EXCLI Journal (16112156)8pp. 190-194
Glutathione S-transferase is a family of multifunctional detoxification enzymes which are mainly cytosolic that detoxify natural and exogenous toxic compounds by conjugation with glutathione. Glutathione, an endogenous tripeptide, is important as either a reducing agent or a nucleophilic scavenger. This molecule alleviates the chemical toxicity in plants by reaction of glutathione S-transferase, and its conjugates can be transported to vacuole or apoplast. The plant soluble glutathione S-transferases grouped today into seven distinct Phi, Tau, Zeta, Theta, lambda, dehydroascorbate reductase, and tetrachlorohydroquinone dehalogenase classes. In this study, bioinformatics analysis of glutathione S-transferase gene in barley was carried out using Tau-class of barley glutathione S-transferase sequences in NCBI GenBank and isolated sequence.
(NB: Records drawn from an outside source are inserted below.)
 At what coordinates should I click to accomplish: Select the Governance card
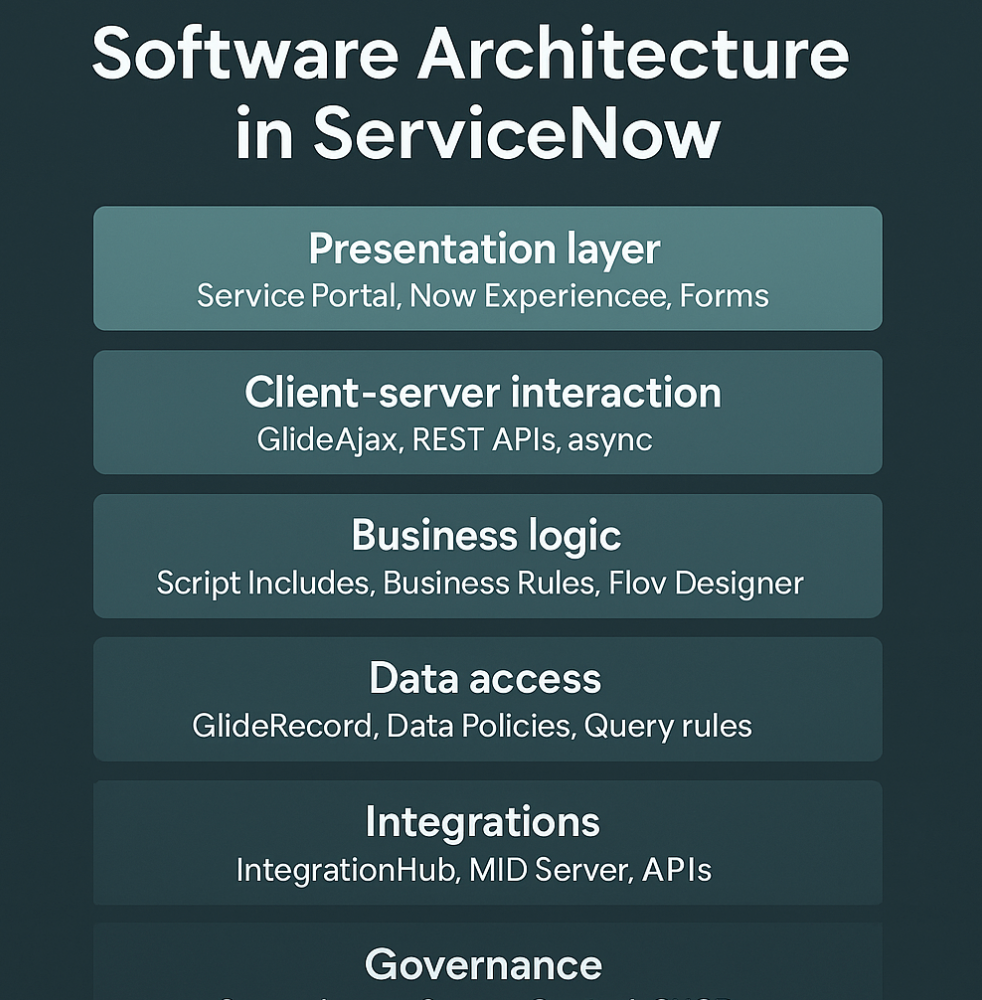coord(486,965)
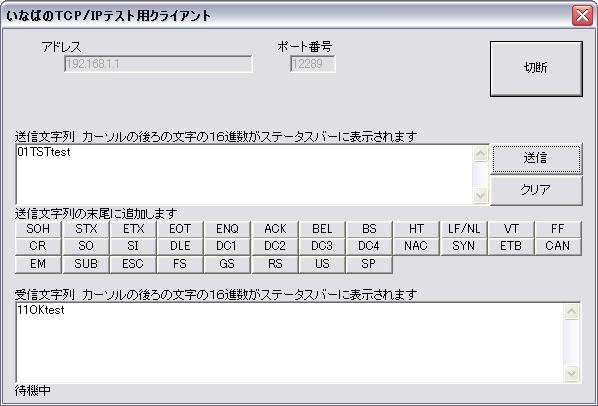Insert ETX control code button
Image resolution: width=598 pixels, height=406 pixels.
[x=133, y=229]
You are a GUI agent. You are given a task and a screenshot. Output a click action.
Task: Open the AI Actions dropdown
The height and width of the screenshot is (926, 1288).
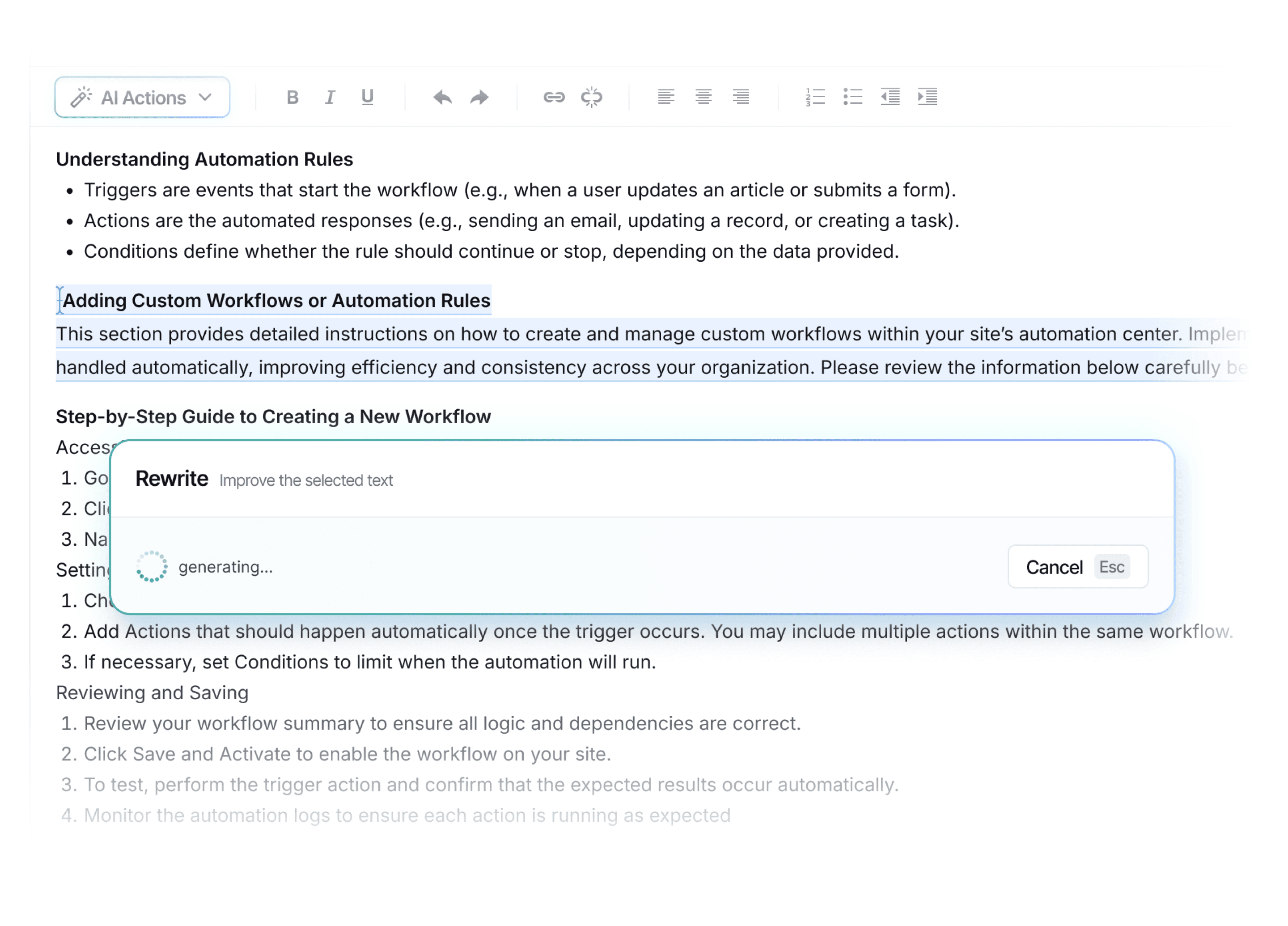click(143, 98)
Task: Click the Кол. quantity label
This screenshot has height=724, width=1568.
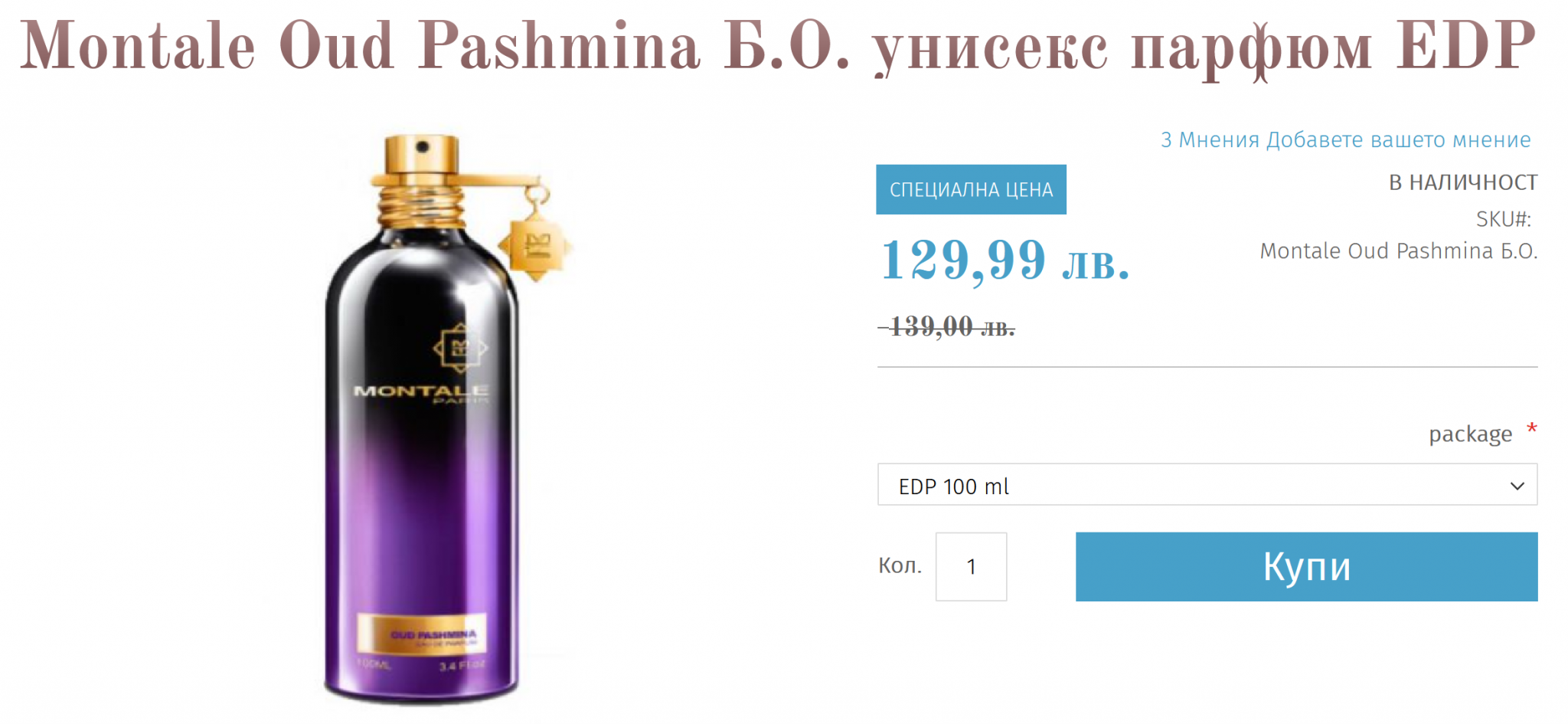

DNA extraction, primer design, PCR, electrophoresis, column purifica-tion, DNA sequencing and analysis by some software led to identify new sequences of Tau-class of glutathione S-transferase from barley, which is similar to Tau GST of the diploid wheat. Comparison of the deduced amino acid sequences of the three barley GST genes showed that they have 99% identity with each other but only 45% identity with the new GST. This sequence was submitted to NCBI GenBank with FI131240 accession number.